I also love that this meal is loaded with calcium – sesame seeds are one of the richest sources!
Who wants some?


  • 1 head cauliflower, chopped into bite-size pieces
  • 2 tsp. avocado oil or coconut oil
  • sea salt to taste


  • 1/2 cup dry quinoa (or quinoa & rice mix) prepared as per package directions with water or vegetable broth


  • 2 cloves garlic, crushed and chopped
  • 1 tsp. avocado oil or coconut oil
  • juice of 1/2 fresh lemon
  • 2 heaping spoonfuls (about a heaping 1/4 cup) tahini
  • 1/4 tsp. ground ginger
  • 1 tsp. coconut aminos (soy-free seasoning sauce)
  • sea salt to taste
  • water or unsweetened almond milk, approx. 1/3 cup

Preheat oven to 425ºF. Place a rack in the topmost slot.

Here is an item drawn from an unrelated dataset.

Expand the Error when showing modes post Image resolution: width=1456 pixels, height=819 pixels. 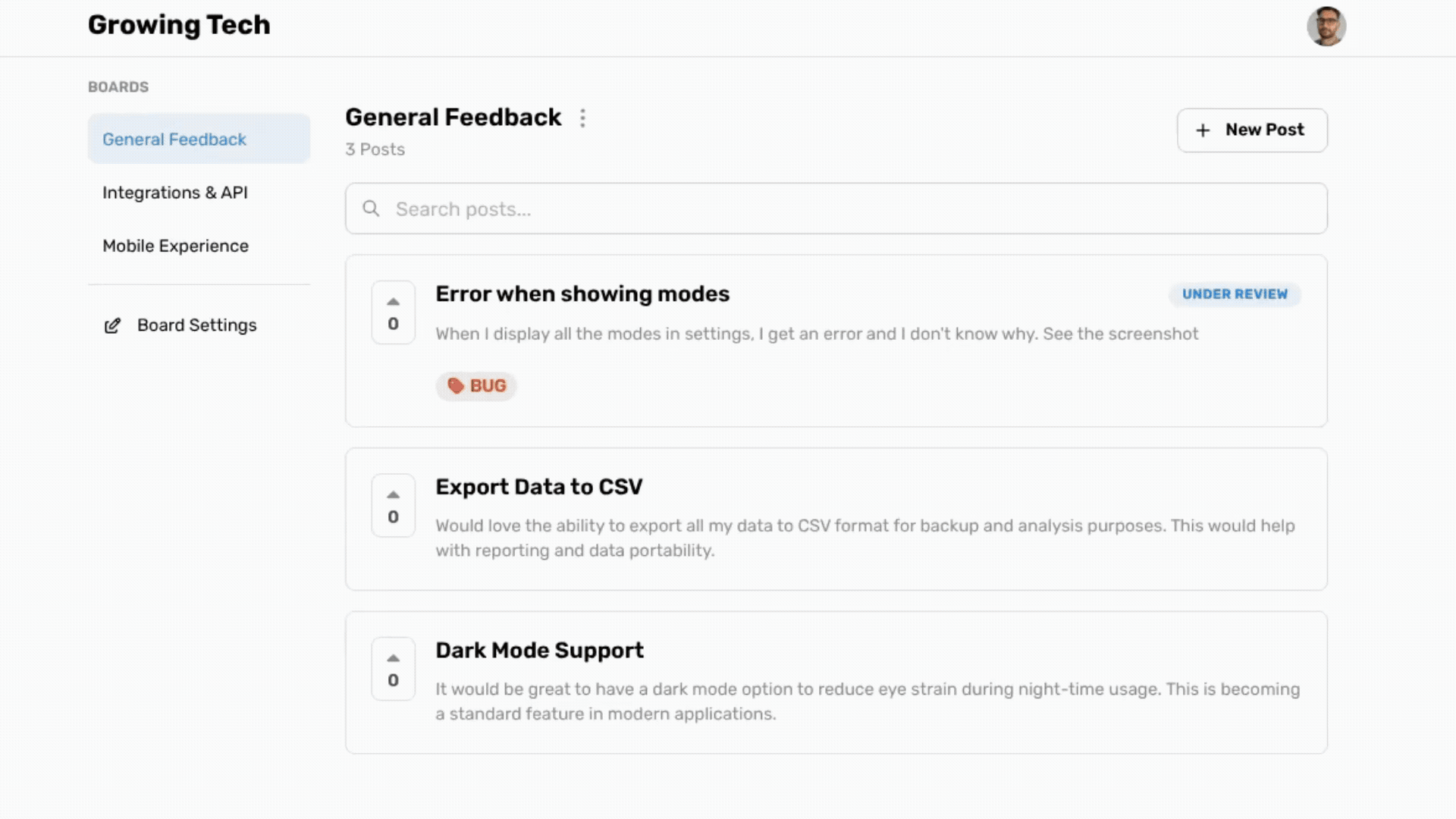(x=582, y=293)
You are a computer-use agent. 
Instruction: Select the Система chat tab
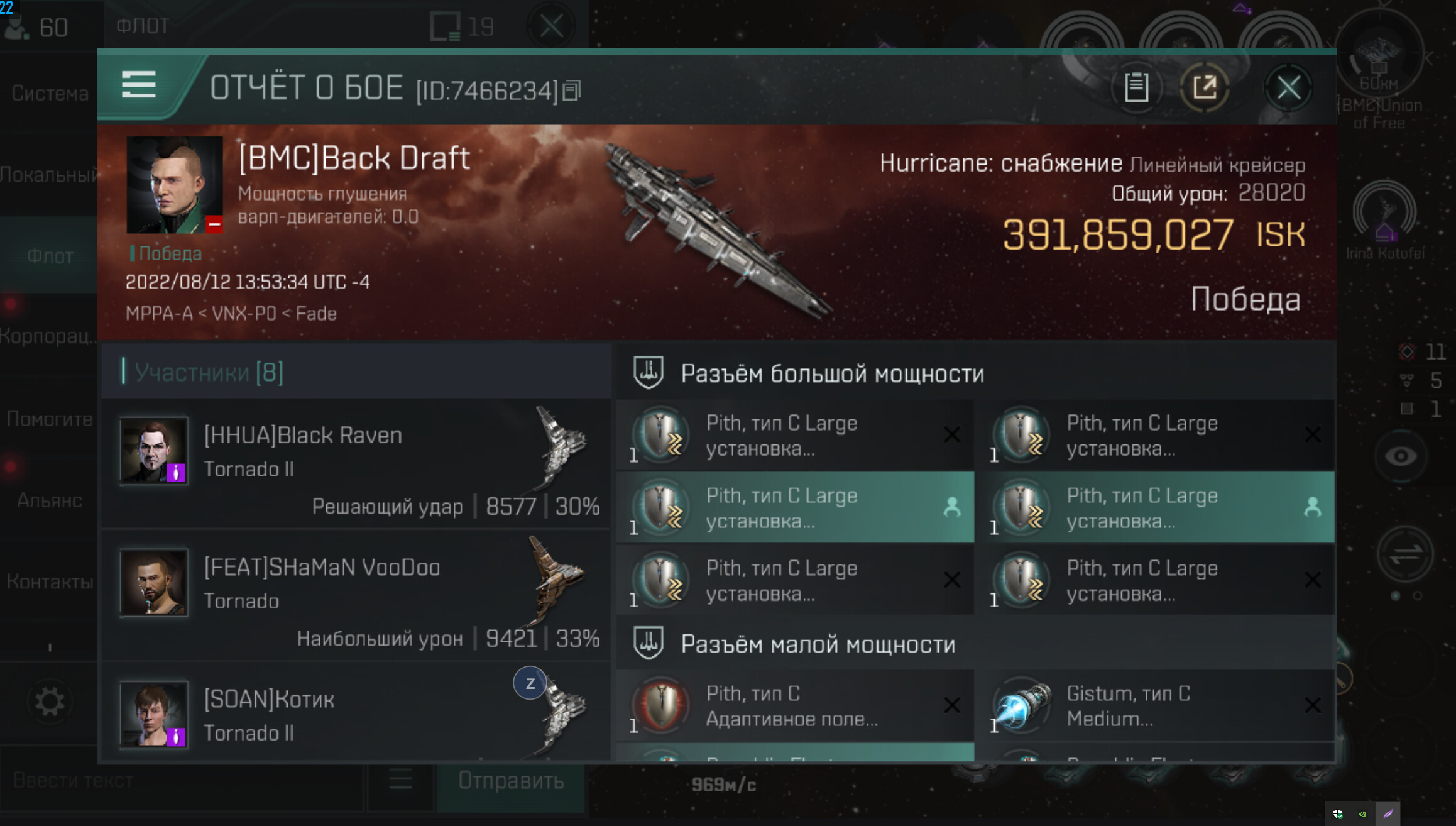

Start cooking the quinoa as directed (approx. 1 cup liquid for 1/2 cup dry grain). Season if desired. Optional: add 1/2 cup dry red lentils (increase liquid to 2 cups). Set aside when ready.

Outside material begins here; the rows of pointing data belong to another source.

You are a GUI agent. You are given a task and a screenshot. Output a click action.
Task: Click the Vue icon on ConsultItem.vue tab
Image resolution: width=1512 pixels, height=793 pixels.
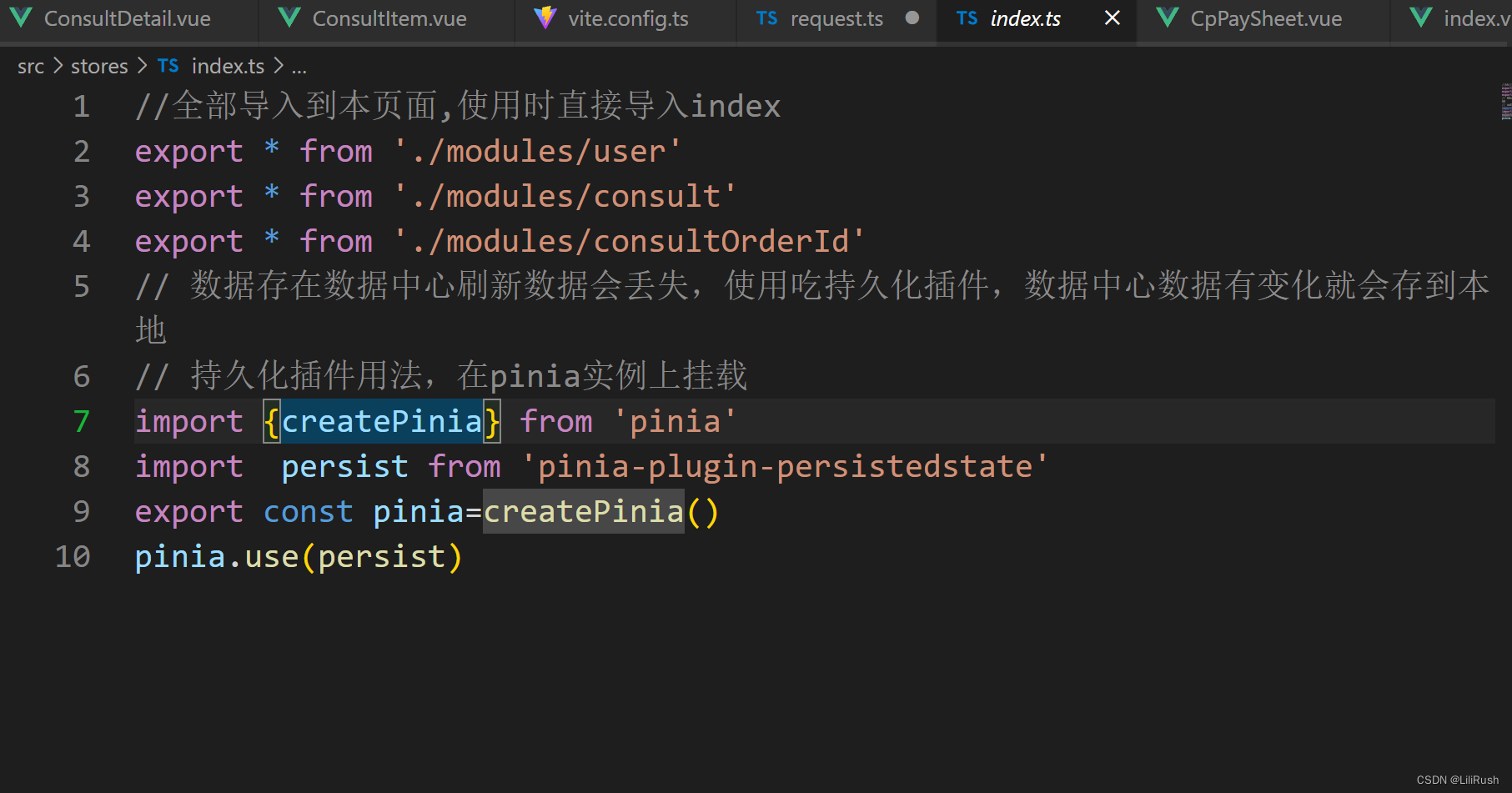289,18
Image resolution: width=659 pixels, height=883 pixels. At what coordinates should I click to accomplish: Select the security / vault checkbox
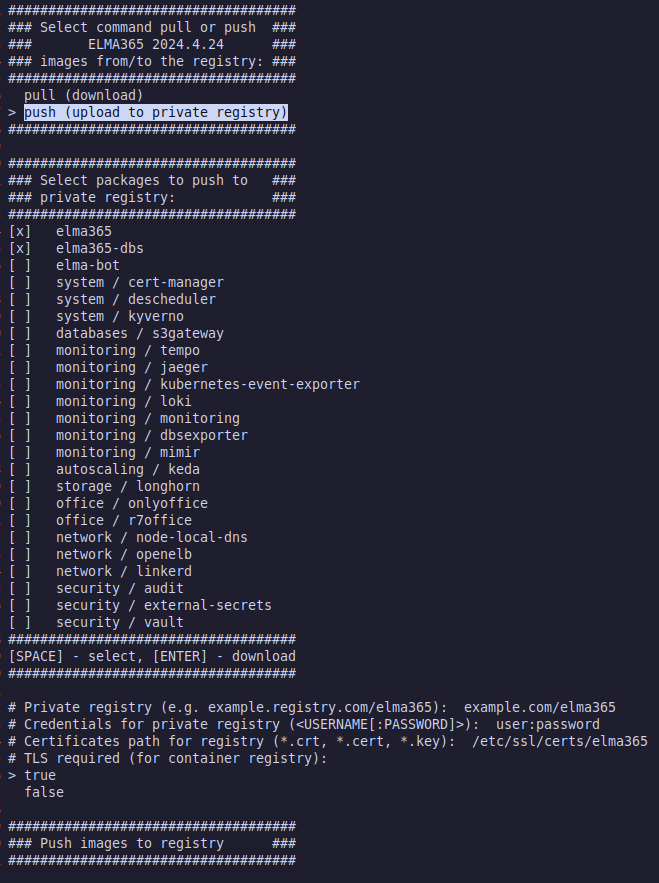[x=19, y=622]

In a large mixing bowl, toss cauliflower pieces with 2 tsp. oil & sea salt to taste. Optional: add a pinch of cayenne or sriracha to taste if you like a little more spice. Spread on a baking sheet and bake for about 12-15 minutes on the top rack, flipping halfway through, until cauliflower starts to get crisp on the outside, and cooked through but with some crunch. When it’s ready, return it to the large mixing bowl.

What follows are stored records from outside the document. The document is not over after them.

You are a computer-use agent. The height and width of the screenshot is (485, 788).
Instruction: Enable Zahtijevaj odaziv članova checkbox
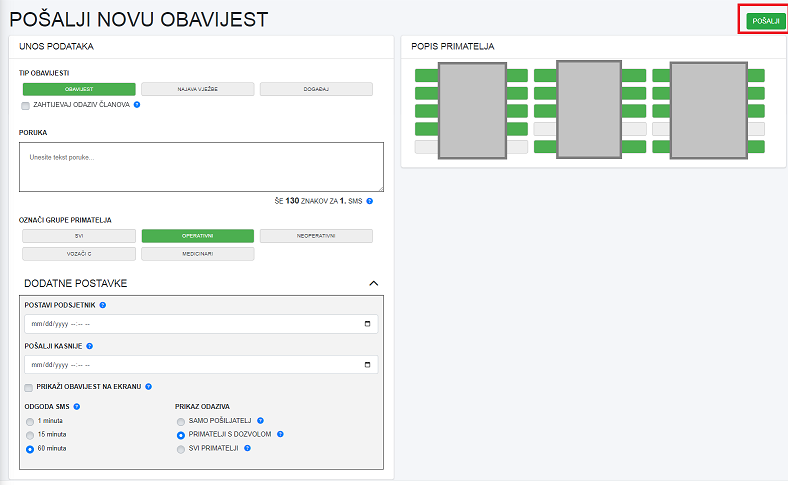click(25, 104)
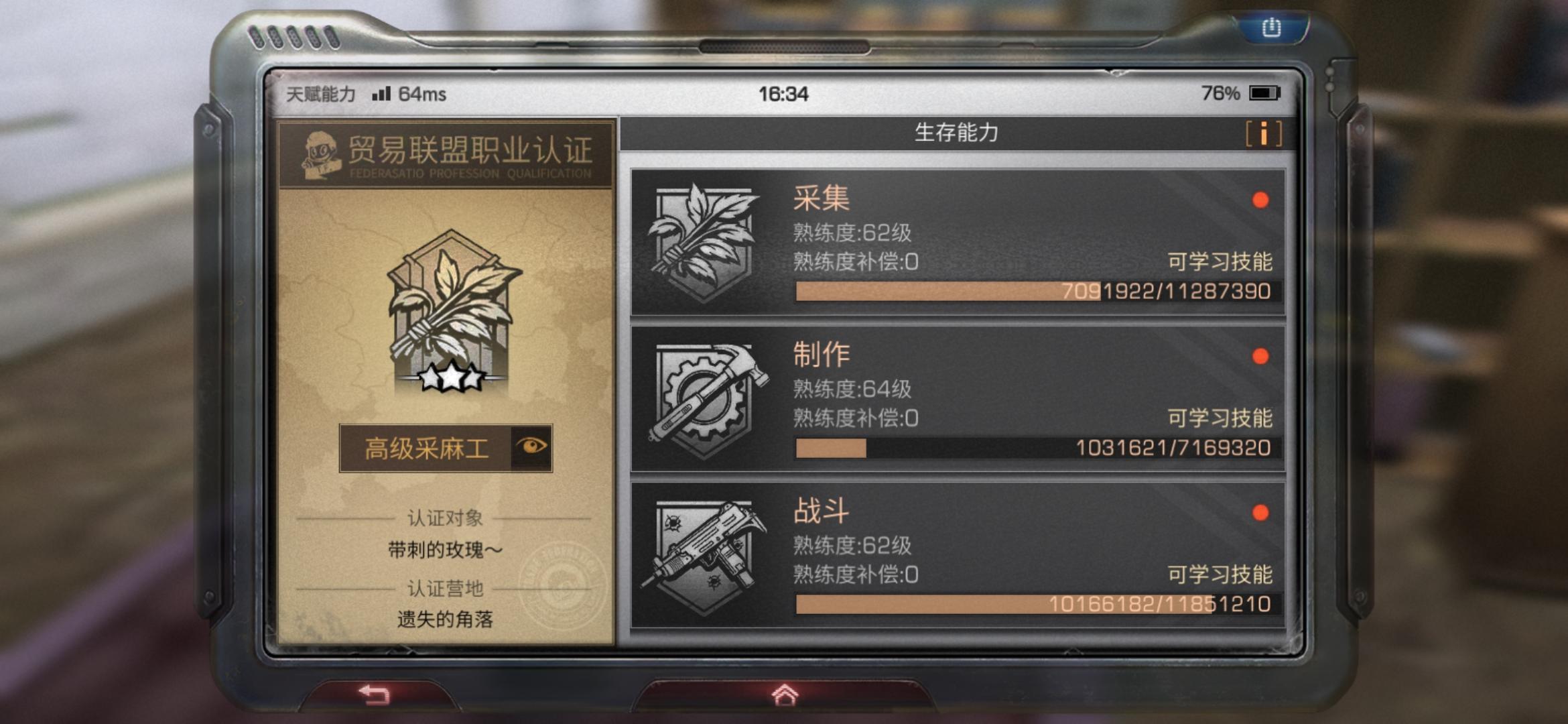Click the 战斗 experience progress bar
This screenshot has width=1568, height=724.
pos(1037,604)
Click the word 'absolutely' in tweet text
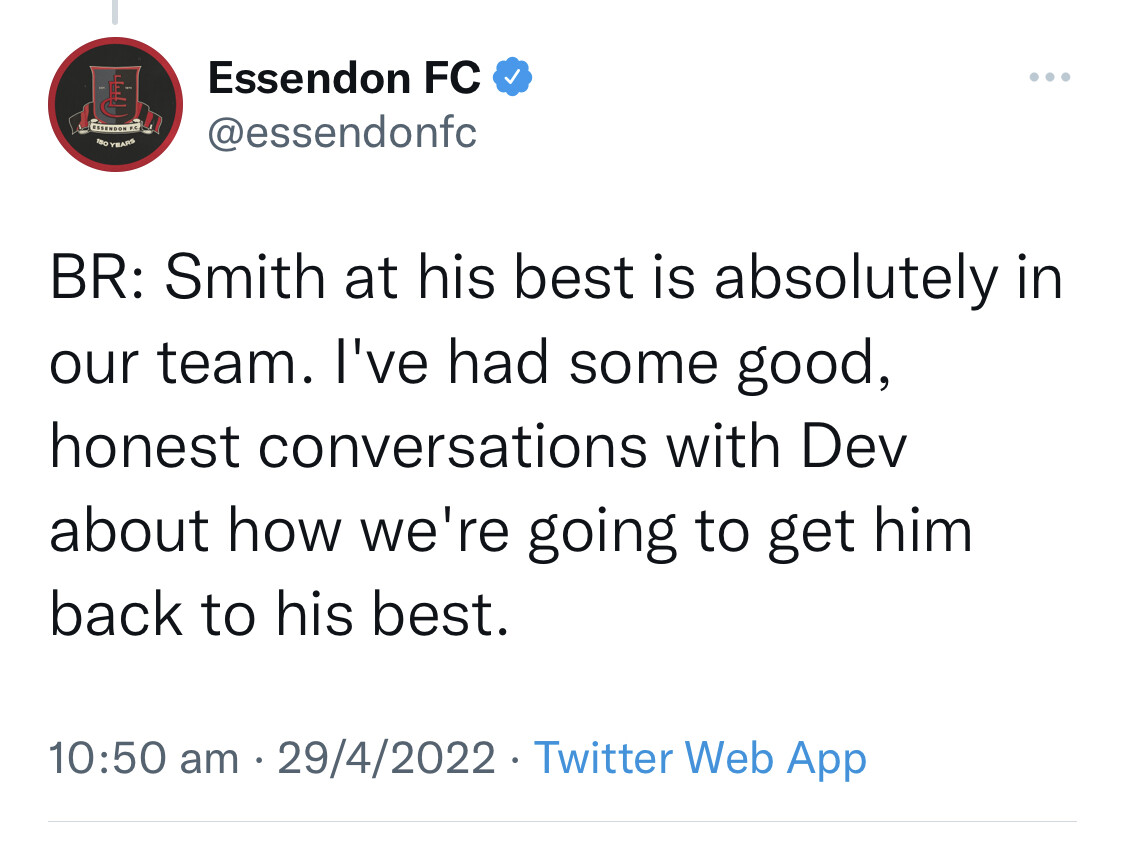This screenshot has height=845, width=1125. (x=856, y=278)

While quinoa and cauliflower are cooking, make the sauce. Heat the 1 tsp. oil in a small frying or saucepan over medium heat. Add the garlic and let brown, stirring frequently, about 1 minute. Add the lemon juice and tahini. Break up the tahini and stir to melt. Add ginger, salt, and coconut aminos. Start adding water/mylk a splash at a time, stirring to incorporate with tahini, until desired consistency is achieved. (You want the sauce to be thin enough to coat evenly, but still thick enough to stick. If sauce gets too thin, add a little more tahini.)

Add the sauce to the cauliflower in the mixing bowl and stir well to coat.

Serve over quinoa. Top with sesame seeds, fresh chives, a sprinkle of pepper or hot sauce, or a handful or fresh salad greens if desired.

Makes 2-3 servings of cauliflower and sauce (depending on size of cauliflower and hugeness of appetites).